NF: Does that come naturally or do you feel that's part of making a connection with people?
MHL: That's very natural for me, and it's also part of my intellectual commitment. A lot of my research is on psychology, and particularly on shame, and I'm a very strong advocate that we have a variety of political problems in this country that are the result of shame, both on the part of citizens and on the part of leaders, and that personal transparency is the single best antidote to shame. So it's both a political commitment and a personal preference on my part to be very transparent. But I think it's something that many are not comfortable with.
NF: You used to do a blog for The Root called "Down From the Tower." Do you envision at some point in your life receding from public life and going sort of back up the tower?

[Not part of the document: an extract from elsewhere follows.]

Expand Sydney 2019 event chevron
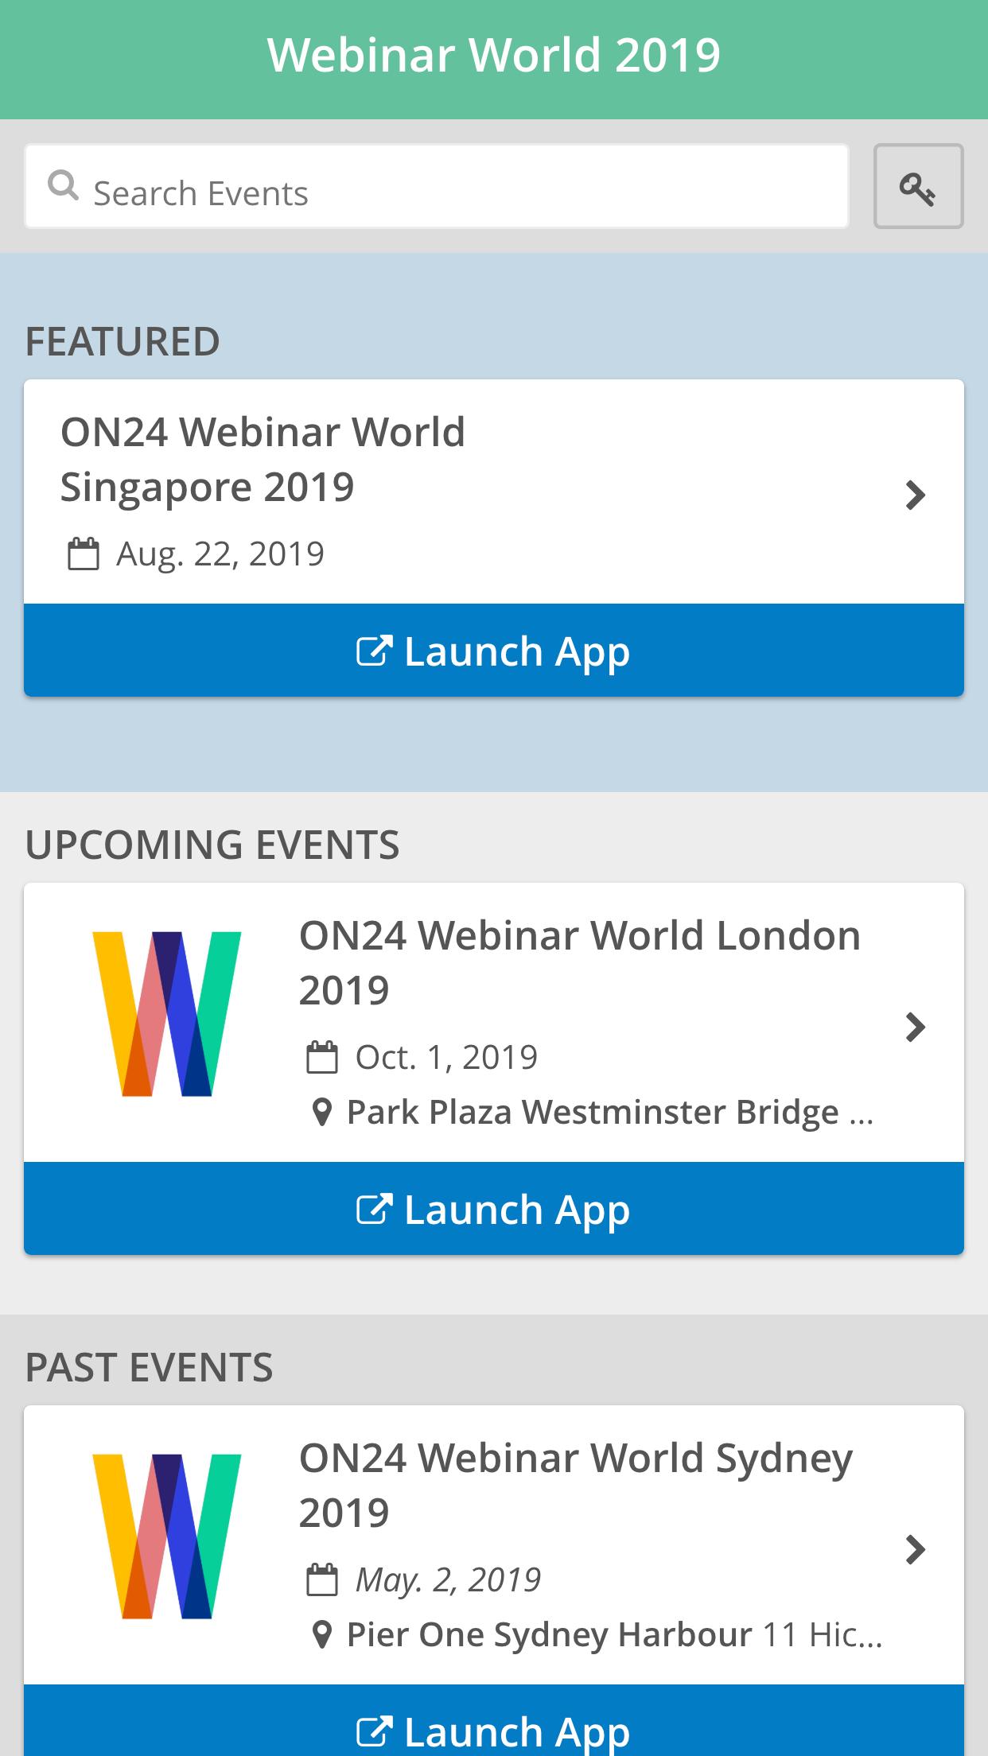The image size is (988, 1756). coord(916,1549)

MHL: I have to say, I envision it all the time. There is not one thing in the world that I agree with Sarah Palin on, relative to politics, but I felt something for her in her insane departure from the governor's office. Whatever else she is, she is the mother of young children, as am I. I have a 7 1/2 year old daughter, and I pretty regularly recognize that there is a one-to-one trade off in the hour that I spend with my daughter versus the hour that I spend writing an op-ed. It's one thing to be doing the part of my job that pays me, my professional life as a professor. I don't have any guilt about that because I've got to feed my family. But I don't really make any money for the public part. I don't get paid to be on television. I don't get paid to write blogs. So that part definitely feels like a one-to-one tradeoff between the life that I'm trying to build, particularly with my daughter and my family, and the public stuff.

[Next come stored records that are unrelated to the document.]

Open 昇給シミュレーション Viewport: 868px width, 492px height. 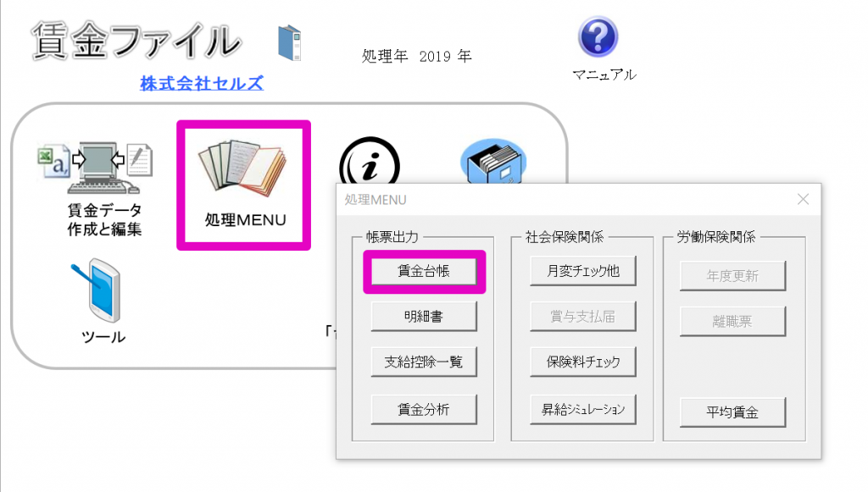click(x=583, y=410)
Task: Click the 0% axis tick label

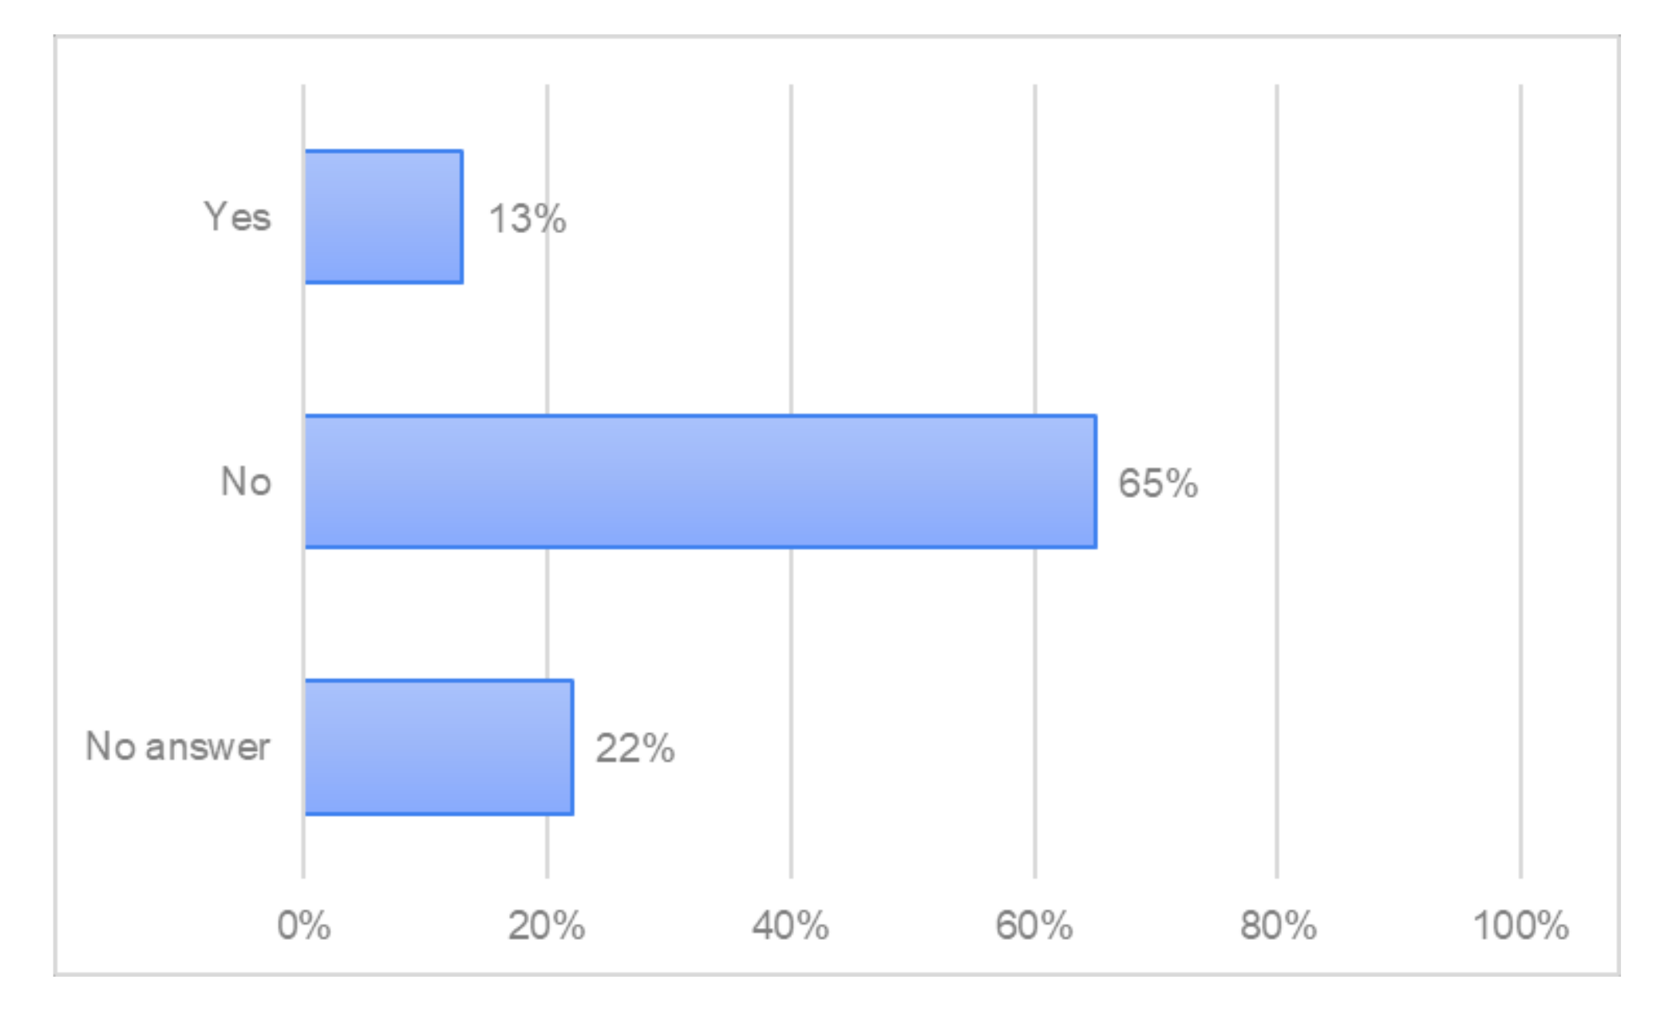Action: coord(303,926)
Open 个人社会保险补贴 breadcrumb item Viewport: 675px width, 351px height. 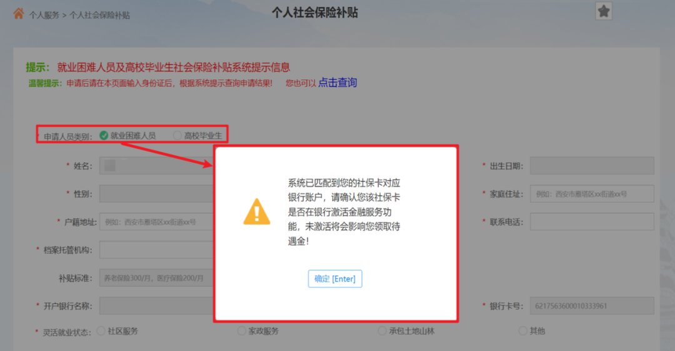99,15
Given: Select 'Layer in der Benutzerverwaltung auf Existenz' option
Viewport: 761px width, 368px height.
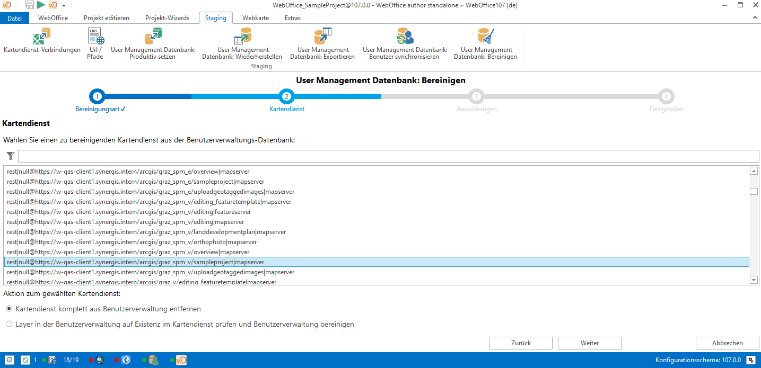Looking at the screenshot, I should [8, 324].
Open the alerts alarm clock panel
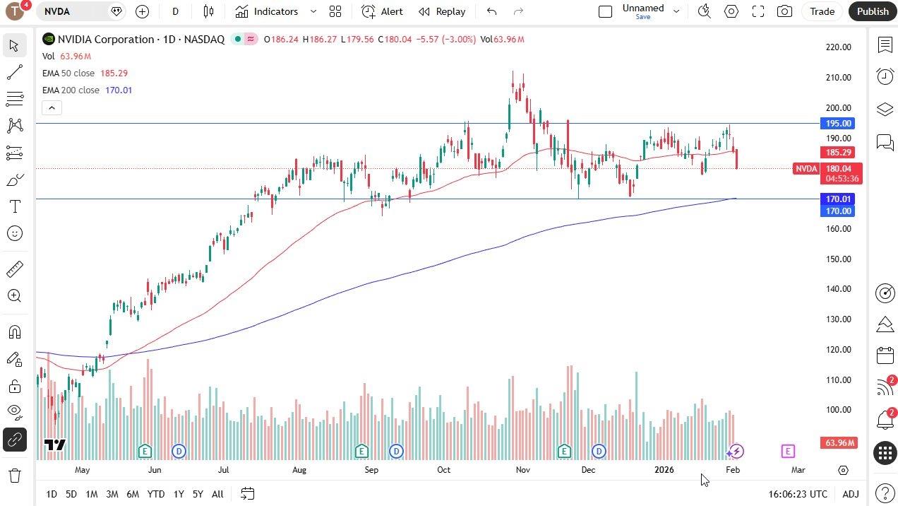 point(885,76)
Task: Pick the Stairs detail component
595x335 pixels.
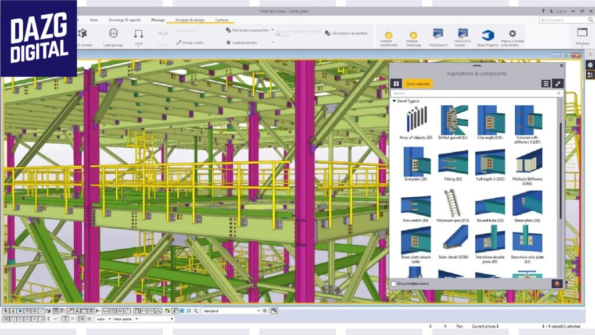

But it's just so good right now. I mean, you study African-American politics, you invest in a Ph.D, then your State Senator becomes President, and he nominates a Latina to the Supreme Court and then a black woman from Xavier to be Surgeon General. It's like every time I wanted to slow down...
NF: You don't want to get off the wave now?
MHL: No, it's too good right now. And my daughter, she's just become a little political wonk with me, and I hope she'll forgive me someday.